# Auto als Vektorgrafik für layoutzwecke



## christhebaer (4. April 2004)

Hallo!

ich weiß nicht so ganz genau, ob ich hier im richtigen Bereich bin,
aber ich suche für den Mercedes Vito eine Vektorvorlage.
Maßstabsgetreu wäre super!

Wo könnte ich sowas herbekommen? 

Da es sich nur um einen privaten Zweck (einmalig) handelt,
sollte es am Besten für umsonst sein.

Kann mir da jemand helfen?

Vielen Dank schonmal im voraus.

Mit nettem Gruß
christhebaer


----------



## Markus Kolletzky (4. April 2004)

Hallo,

Ich wage mal zu behaupten, dass Du wenig Chancen haben wirst, solch eine Vektorgrafik kostenlos zu bekommen. Du könntest mal direkt bei Mercedes anfragen, welche Agentur sich mit dem Vito auseinandergesetzt hat und Dich dann mit denen in Verbindung setzen, aber 1.) wird das schon mal ein sehr beschwerlicher Weg für Privatanwender und 2.) bezweifle ich auch, dass die Dir kostenlos (wenn der überhaupt in Vektorform vorliegt) diese Datei überlassen, schon mal wegen Copyright etc.

Versuch Dein Glück.


----------



## christhebaer (4. April 2004)

Ich habe bei den Mercedes-Seiten die Info-Broschüre mir angeschaut,
da gibts es auch Skizzen mit Bemaßungen.
Das sollte mir erstmal helfen. Mal schauen, wie ich die aus dem PDF kriege. *g*

Trotzdem wäre es schön, wenn ich solch eine Datei als eps bekommen könnte.

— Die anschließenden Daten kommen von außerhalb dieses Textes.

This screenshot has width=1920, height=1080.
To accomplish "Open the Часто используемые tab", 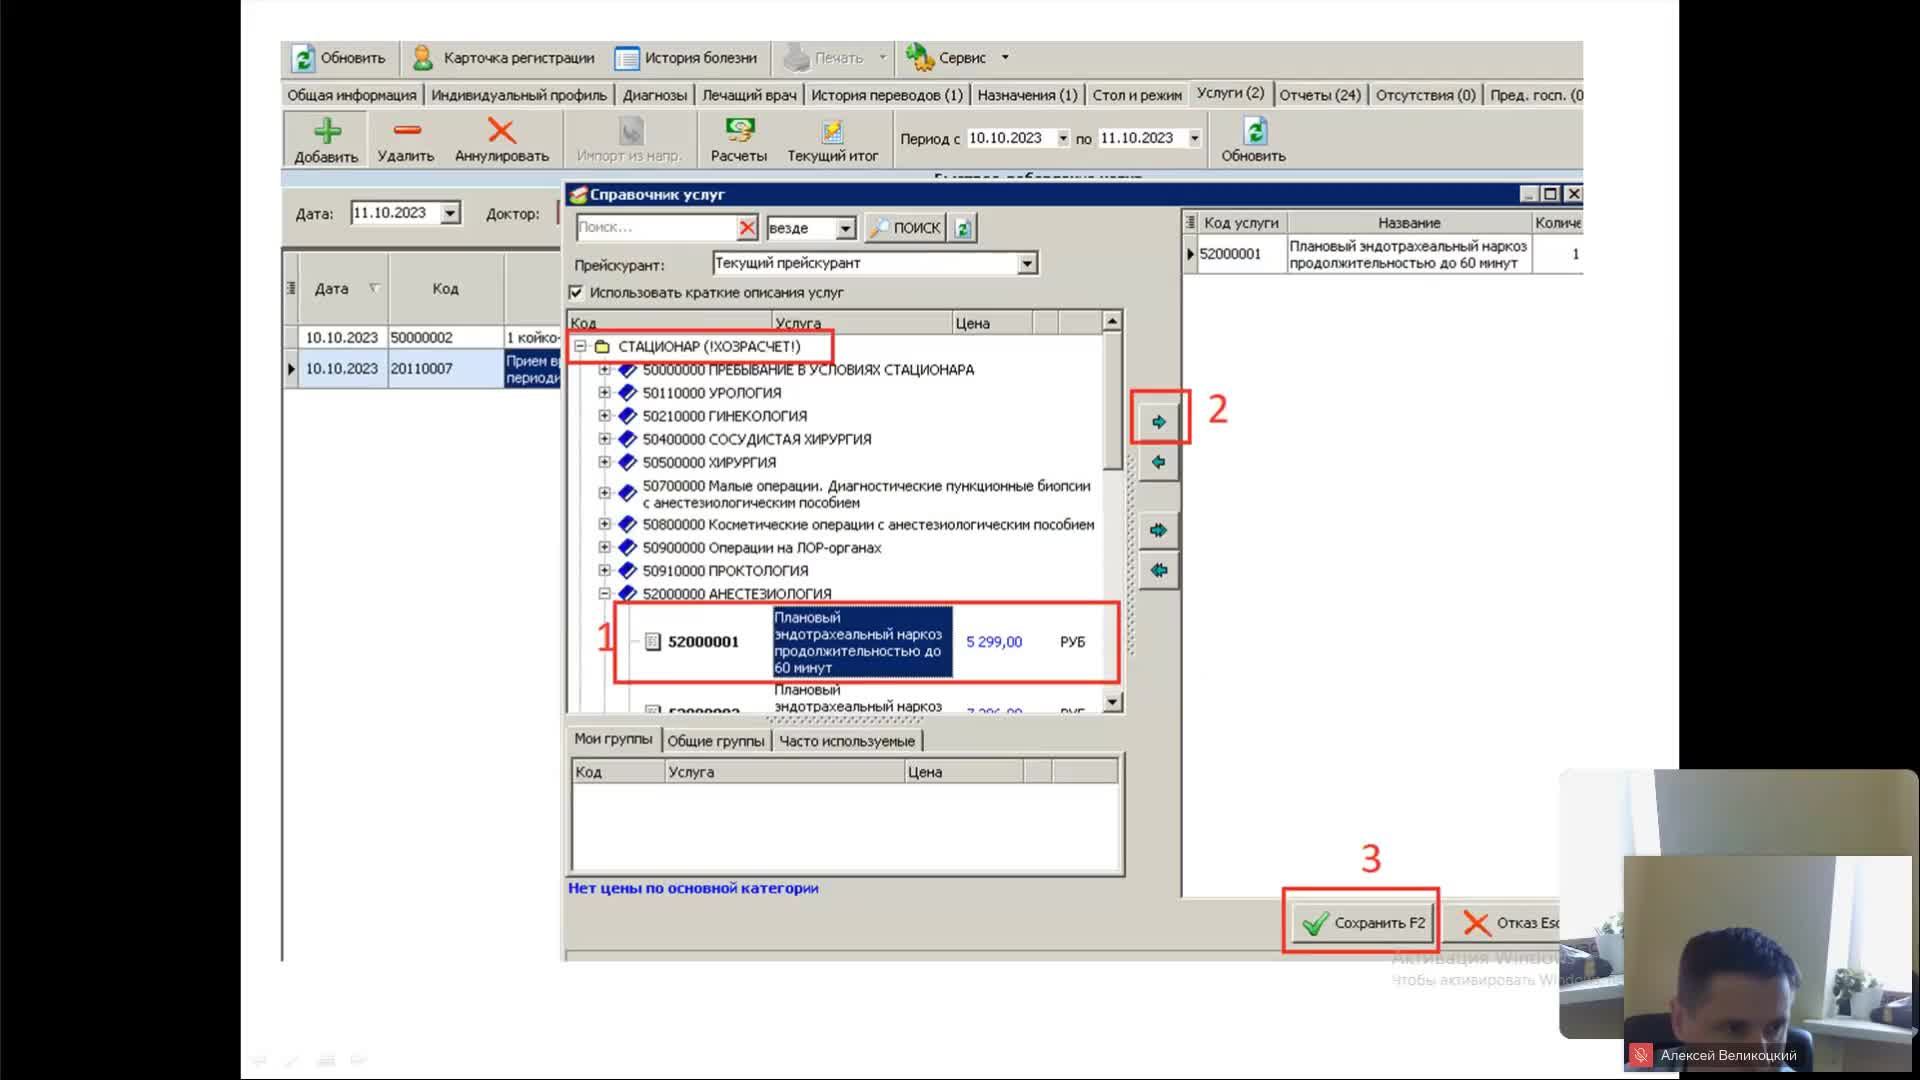I will (846, 741).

Aber wie TerorAlf schon richtig vermutet, wird das sehr Kost-und Zeitaufwendig :-(

Gruß
christhebaer


----------



## Beppone (24. April 2004)

Hallo zusammen,

sehr gute Vektorvorlagen gibts bei http://www.ccvision.de. 
Über 3.000 Fahrzeuge, in Seiten-, Front-, Heck- und Dachansicht, jeweils Maßstab 1 : 30.

Gruß

Bep


----------